Saved entries
###

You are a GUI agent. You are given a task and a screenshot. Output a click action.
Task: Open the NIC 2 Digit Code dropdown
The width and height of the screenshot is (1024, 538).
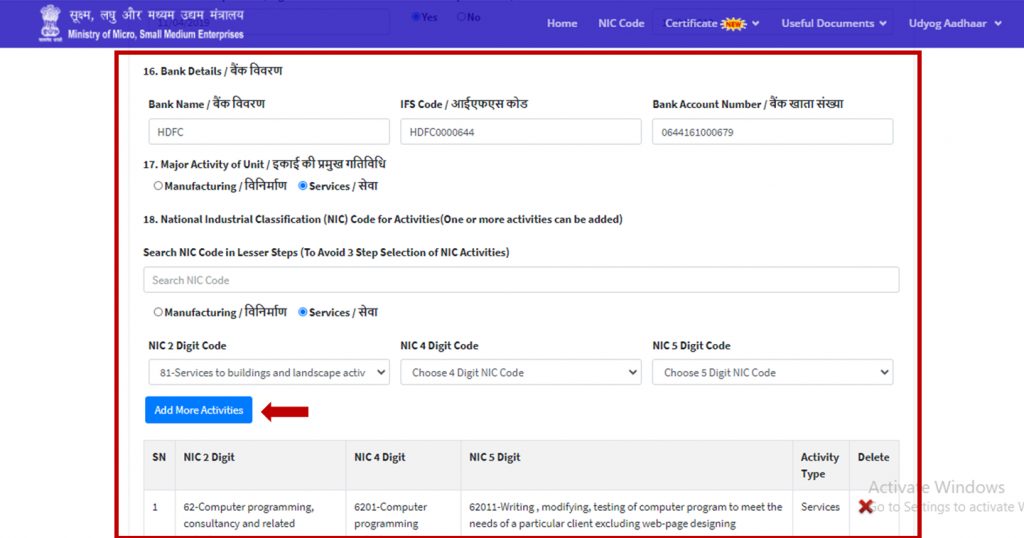pos(269,373)
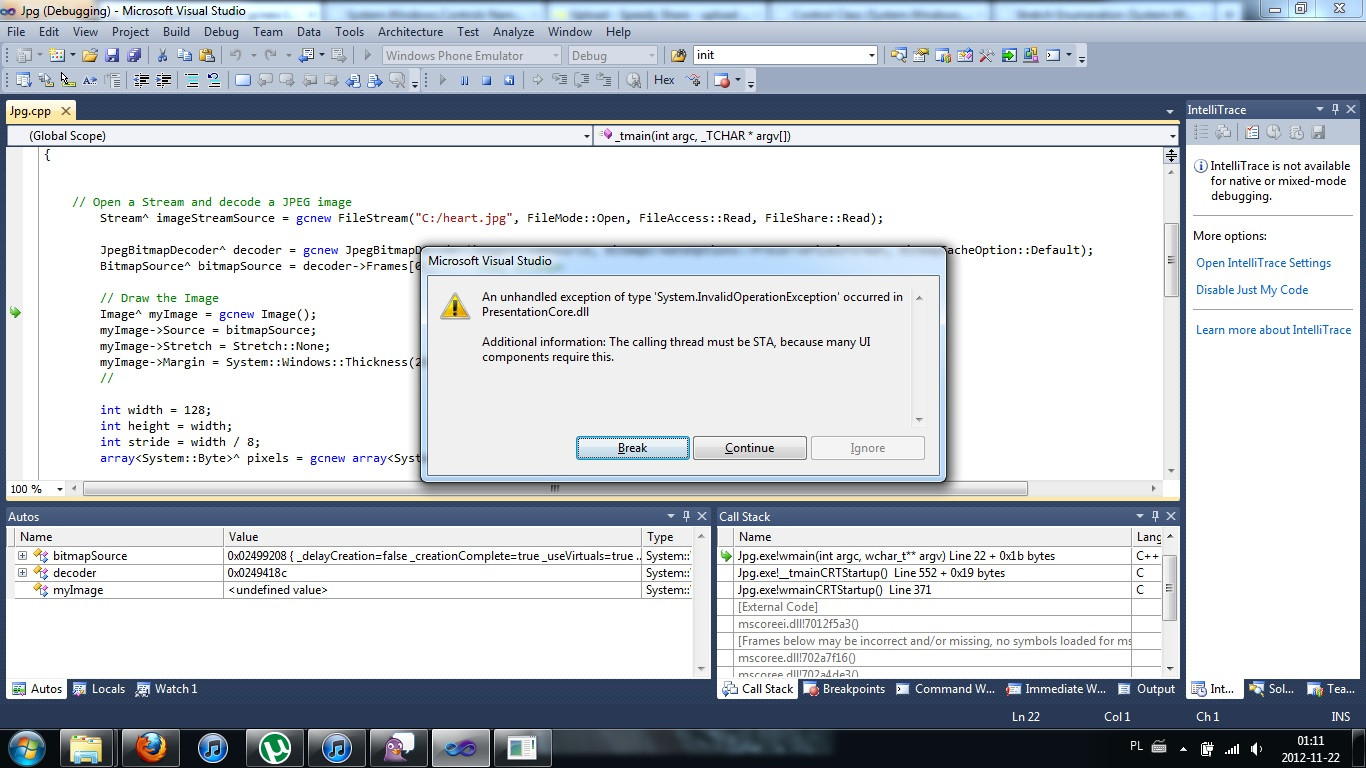This screenshot has height=768, width=1366.
Task: Pin the Autos window open
Action: (686, 516)
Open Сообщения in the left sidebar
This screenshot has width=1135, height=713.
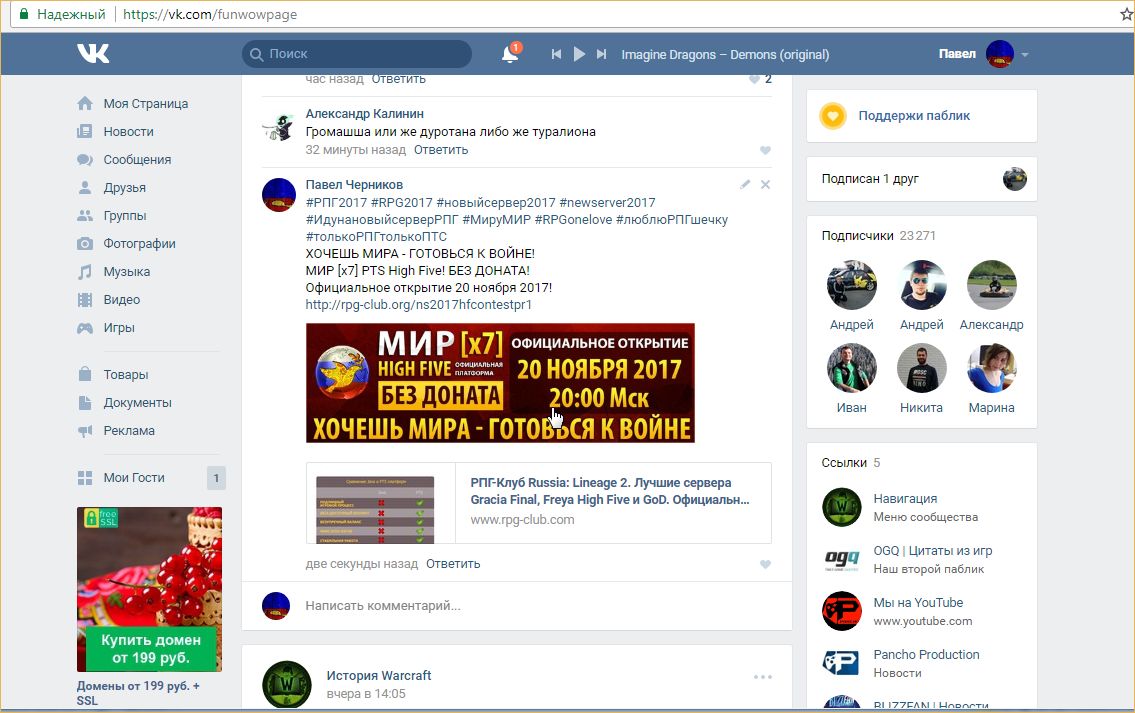coord(137,160)
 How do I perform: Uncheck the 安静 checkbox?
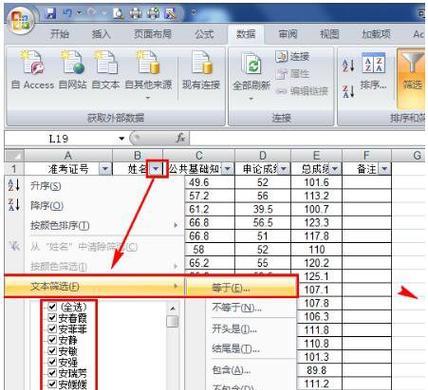pyautogui.click(x=52, y=340)
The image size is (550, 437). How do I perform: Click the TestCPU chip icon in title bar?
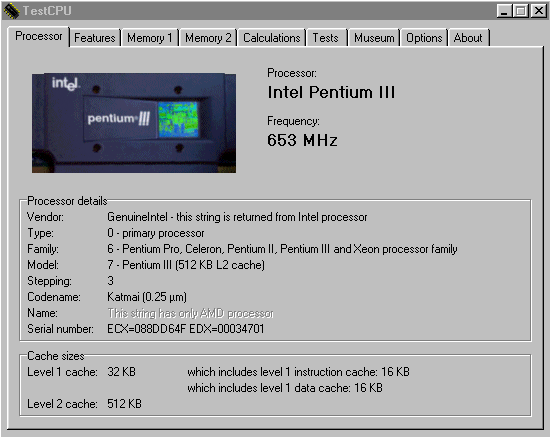[x=12, y=11]
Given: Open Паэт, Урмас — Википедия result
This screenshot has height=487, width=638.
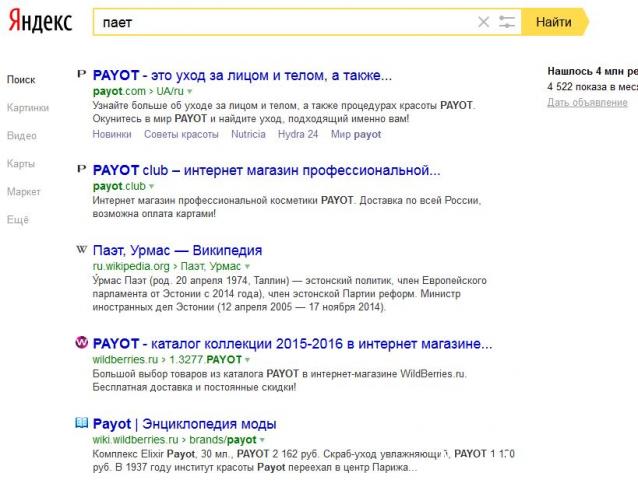Looking at the screenshot, I should [177, 250].
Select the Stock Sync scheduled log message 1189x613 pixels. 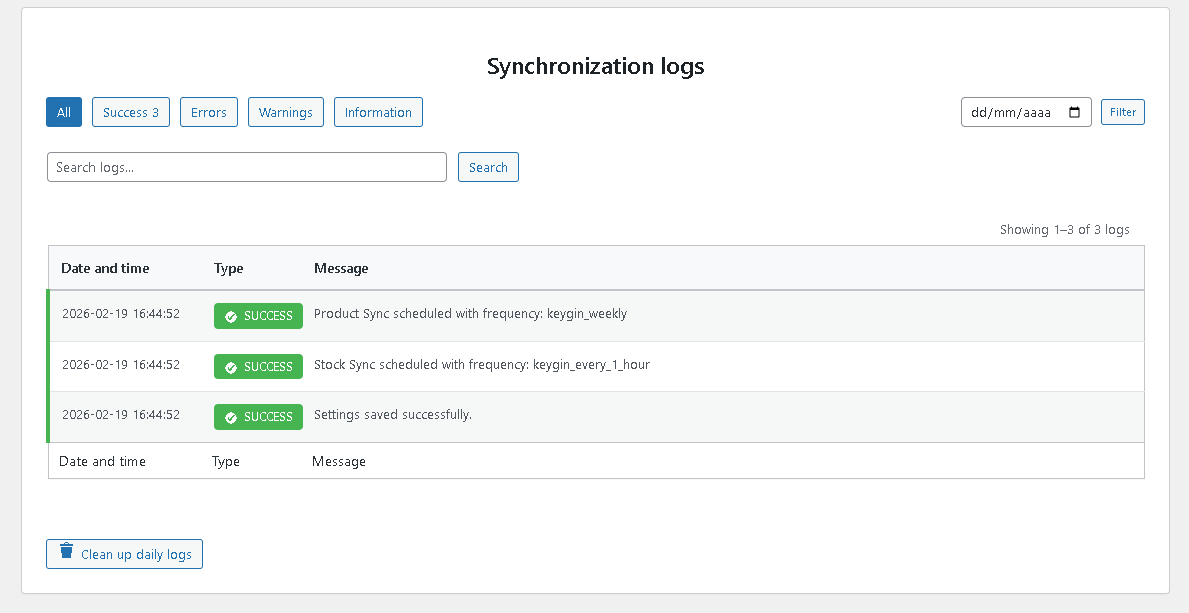[481, 365]
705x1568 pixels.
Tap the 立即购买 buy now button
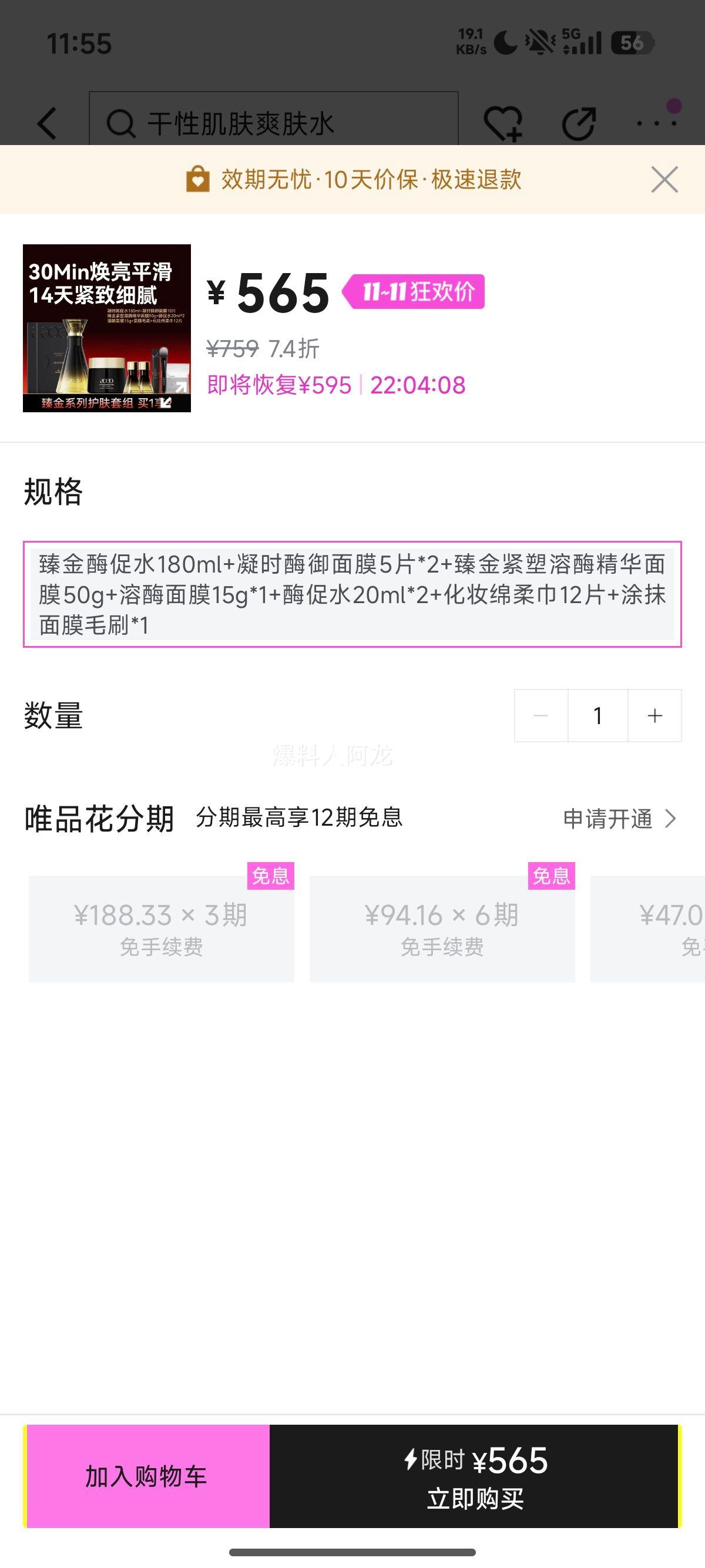475,1476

###

*Directions*: Your task is to restate, word for word, the lines from the beginning of the records to the line with "Task: Open the NIC 2 Digit Code dropdown", inclusive.

*The completed task*:
You are a GUI agent. You are given a task and a screenshot. Output a click action.
Task: Open the NIC 2 Digit Code dropdown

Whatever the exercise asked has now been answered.